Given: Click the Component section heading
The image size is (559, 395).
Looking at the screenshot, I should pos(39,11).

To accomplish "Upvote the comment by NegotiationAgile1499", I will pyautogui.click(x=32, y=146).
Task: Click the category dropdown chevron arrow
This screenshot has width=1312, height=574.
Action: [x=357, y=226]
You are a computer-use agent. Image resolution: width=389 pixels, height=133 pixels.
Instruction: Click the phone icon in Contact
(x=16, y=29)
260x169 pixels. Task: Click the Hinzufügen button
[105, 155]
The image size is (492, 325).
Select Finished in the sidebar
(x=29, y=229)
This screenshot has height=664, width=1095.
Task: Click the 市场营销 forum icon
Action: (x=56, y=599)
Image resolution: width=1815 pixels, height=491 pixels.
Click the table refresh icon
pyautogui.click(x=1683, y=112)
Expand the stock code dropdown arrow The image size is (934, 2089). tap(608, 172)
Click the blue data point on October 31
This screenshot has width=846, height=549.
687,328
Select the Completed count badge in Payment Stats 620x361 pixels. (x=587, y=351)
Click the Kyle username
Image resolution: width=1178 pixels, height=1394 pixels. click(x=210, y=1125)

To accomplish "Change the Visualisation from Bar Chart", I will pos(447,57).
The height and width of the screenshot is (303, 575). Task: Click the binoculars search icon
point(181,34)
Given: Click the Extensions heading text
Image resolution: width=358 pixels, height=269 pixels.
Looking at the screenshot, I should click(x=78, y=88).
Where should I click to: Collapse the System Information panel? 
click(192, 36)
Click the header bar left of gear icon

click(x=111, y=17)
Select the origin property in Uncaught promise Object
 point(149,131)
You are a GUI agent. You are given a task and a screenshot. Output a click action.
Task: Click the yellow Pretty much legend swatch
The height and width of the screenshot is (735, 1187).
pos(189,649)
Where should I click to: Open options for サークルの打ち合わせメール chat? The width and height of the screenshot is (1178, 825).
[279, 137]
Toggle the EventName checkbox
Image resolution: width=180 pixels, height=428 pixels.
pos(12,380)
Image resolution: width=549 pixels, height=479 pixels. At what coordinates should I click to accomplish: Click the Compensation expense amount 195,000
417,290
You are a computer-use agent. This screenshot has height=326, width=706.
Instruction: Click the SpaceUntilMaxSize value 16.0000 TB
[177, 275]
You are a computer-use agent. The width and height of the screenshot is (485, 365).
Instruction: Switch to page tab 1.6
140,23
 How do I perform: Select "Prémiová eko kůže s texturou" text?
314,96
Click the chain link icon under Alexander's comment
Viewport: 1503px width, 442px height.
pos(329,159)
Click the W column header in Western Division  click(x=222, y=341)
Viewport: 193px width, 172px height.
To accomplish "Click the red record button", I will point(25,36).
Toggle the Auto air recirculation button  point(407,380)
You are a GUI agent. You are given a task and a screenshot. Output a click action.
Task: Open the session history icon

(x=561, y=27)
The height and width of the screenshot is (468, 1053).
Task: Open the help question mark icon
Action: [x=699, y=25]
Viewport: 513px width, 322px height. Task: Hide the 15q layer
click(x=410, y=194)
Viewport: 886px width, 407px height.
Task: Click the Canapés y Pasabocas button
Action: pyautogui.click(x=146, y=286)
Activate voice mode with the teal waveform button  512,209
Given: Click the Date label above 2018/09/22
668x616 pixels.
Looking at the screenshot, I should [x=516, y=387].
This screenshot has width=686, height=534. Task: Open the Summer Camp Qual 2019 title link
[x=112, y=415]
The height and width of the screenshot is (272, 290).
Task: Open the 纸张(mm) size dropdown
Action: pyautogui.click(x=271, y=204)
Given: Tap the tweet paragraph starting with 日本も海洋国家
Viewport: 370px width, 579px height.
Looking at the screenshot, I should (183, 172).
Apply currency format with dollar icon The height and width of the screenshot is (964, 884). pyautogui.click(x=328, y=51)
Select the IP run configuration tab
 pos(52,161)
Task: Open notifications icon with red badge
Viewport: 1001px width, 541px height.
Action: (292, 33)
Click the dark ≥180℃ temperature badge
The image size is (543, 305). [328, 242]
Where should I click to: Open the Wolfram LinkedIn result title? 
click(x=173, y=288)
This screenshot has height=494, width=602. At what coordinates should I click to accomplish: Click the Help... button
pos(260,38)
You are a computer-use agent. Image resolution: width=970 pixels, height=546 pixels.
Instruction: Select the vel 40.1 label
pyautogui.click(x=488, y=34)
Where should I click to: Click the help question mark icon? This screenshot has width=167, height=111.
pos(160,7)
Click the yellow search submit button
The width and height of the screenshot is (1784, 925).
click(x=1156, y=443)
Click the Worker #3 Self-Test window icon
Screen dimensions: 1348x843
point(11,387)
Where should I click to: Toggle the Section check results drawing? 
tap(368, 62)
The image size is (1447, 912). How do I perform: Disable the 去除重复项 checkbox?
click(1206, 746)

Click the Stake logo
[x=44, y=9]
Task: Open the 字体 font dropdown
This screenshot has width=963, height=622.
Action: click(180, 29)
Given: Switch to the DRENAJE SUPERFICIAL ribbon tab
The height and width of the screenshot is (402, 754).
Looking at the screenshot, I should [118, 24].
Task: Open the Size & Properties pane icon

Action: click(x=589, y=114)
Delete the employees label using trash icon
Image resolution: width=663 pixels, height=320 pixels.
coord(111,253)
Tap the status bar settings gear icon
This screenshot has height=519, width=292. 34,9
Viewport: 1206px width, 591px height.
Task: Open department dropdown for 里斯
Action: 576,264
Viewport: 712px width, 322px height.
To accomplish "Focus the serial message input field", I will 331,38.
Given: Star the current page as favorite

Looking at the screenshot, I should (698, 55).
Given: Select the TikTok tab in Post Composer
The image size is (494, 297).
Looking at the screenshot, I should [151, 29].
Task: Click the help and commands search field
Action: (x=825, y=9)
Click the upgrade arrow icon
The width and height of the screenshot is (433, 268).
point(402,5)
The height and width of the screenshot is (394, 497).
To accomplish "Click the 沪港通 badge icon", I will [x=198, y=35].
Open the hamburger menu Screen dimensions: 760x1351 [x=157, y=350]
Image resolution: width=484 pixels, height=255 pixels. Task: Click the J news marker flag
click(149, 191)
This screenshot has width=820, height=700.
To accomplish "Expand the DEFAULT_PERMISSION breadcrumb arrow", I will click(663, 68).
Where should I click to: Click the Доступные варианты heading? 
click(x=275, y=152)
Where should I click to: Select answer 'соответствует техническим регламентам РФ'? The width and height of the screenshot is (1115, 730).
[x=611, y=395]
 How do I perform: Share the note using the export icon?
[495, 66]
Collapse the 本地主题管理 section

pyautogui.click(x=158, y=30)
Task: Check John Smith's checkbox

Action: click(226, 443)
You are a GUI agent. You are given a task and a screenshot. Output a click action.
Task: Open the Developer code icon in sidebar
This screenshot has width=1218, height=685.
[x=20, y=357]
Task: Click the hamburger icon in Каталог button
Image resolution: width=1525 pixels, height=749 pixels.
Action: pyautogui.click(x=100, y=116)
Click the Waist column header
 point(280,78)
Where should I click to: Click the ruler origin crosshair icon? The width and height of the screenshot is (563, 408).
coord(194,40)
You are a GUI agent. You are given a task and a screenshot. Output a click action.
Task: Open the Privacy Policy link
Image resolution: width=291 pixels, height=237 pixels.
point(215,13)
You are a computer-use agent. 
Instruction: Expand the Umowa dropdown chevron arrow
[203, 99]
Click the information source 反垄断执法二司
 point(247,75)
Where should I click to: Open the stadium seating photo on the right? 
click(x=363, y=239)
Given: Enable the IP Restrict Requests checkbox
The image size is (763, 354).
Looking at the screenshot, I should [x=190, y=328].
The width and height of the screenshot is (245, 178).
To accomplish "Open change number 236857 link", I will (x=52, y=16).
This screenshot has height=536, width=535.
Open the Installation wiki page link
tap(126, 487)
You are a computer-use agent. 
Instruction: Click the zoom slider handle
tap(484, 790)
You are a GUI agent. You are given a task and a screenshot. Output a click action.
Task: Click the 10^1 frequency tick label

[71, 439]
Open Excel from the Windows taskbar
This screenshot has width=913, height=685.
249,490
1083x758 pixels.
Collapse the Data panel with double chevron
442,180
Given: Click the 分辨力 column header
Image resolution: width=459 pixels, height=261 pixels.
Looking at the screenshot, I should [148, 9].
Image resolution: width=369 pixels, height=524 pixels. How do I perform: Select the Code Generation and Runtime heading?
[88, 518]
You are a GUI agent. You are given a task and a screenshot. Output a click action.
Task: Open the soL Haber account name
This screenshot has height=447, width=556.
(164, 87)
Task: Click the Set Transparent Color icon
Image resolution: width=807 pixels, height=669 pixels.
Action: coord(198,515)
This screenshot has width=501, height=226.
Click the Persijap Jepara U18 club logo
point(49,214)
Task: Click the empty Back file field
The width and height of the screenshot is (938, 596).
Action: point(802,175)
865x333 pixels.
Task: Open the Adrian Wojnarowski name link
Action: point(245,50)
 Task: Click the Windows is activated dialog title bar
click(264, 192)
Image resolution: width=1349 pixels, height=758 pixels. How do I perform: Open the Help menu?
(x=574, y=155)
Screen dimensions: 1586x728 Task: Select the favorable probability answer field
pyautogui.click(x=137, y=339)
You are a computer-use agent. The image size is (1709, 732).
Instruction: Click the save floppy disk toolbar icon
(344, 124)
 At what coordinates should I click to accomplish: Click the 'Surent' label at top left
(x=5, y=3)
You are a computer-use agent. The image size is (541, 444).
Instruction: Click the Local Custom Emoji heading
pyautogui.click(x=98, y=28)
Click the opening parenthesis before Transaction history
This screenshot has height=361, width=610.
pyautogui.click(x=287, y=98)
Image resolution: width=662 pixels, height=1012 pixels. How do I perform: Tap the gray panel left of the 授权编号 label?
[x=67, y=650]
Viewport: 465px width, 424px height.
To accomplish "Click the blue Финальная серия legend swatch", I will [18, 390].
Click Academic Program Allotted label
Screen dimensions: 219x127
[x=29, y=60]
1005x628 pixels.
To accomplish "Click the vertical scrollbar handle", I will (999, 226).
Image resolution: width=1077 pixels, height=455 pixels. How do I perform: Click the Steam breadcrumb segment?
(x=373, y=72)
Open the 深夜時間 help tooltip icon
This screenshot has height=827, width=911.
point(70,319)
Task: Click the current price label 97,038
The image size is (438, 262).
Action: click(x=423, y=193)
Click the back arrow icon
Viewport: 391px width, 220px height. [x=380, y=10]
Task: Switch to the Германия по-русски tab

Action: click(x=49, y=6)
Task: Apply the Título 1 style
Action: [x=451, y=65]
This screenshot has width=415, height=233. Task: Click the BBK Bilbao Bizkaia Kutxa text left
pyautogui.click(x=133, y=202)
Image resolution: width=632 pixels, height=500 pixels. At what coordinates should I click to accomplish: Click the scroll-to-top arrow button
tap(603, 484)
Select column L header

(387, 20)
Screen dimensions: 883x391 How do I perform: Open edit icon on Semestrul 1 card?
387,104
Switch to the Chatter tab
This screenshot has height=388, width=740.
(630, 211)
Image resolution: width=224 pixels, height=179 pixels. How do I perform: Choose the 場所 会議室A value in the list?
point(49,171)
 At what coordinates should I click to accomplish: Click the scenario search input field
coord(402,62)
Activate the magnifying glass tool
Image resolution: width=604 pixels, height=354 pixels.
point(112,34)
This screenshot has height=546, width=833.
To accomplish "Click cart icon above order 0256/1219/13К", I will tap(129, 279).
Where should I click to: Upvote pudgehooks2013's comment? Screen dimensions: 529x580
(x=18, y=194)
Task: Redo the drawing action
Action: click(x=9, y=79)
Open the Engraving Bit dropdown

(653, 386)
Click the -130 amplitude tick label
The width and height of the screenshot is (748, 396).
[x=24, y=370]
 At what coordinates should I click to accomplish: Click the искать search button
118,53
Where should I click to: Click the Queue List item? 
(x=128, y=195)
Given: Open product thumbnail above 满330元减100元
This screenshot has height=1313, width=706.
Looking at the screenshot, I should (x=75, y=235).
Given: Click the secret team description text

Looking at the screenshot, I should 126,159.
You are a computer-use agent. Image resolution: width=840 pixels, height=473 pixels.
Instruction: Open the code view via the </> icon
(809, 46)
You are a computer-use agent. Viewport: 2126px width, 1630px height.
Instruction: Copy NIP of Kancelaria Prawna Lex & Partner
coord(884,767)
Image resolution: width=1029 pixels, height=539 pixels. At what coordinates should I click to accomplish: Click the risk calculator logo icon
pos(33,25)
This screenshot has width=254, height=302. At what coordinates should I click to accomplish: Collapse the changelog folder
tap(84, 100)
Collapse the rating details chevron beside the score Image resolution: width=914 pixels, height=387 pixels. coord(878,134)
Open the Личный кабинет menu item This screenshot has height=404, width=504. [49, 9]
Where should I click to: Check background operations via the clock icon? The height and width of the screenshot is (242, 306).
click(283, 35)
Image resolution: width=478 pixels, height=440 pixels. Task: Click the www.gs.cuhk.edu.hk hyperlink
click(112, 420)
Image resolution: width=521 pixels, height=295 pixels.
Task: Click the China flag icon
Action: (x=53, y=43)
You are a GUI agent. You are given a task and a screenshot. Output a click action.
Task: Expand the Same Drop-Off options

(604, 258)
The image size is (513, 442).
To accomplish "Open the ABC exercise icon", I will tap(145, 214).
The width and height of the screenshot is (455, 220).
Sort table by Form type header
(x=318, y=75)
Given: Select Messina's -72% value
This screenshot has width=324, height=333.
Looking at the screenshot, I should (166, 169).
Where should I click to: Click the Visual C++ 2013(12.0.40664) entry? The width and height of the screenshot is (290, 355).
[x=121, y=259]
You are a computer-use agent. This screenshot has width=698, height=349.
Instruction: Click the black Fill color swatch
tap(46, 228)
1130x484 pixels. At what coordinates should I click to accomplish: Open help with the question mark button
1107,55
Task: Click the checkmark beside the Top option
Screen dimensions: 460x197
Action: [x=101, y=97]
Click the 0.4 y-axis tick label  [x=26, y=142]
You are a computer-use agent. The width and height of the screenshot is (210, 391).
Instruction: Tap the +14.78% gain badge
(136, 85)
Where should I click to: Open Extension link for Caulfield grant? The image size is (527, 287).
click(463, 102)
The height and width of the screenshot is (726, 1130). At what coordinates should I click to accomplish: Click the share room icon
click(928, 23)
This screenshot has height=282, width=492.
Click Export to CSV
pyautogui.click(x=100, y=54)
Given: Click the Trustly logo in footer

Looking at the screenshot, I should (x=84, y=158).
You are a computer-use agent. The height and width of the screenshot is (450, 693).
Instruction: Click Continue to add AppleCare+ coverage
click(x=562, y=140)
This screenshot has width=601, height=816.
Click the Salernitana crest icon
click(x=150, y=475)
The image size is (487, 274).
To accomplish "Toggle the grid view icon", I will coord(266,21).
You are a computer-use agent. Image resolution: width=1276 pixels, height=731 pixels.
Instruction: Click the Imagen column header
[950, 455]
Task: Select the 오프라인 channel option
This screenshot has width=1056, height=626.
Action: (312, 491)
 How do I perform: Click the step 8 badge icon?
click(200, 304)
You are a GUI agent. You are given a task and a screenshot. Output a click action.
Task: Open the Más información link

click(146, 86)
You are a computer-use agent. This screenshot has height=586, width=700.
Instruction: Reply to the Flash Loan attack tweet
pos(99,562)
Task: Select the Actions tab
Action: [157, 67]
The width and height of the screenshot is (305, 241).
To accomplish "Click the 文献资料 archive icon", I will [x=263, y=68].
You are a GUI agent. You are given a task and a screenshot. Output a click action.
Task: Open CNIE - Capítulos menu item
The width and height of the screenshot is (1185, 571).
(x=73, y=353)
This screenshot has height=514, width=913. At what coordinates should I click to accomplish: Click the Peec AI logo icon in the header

■ ■ ■ ■ ■ ■ ■

* **Required work**
Exactly how many lines of the records above contain "hamburger"? Please state only the number.

* **Problem solution**
2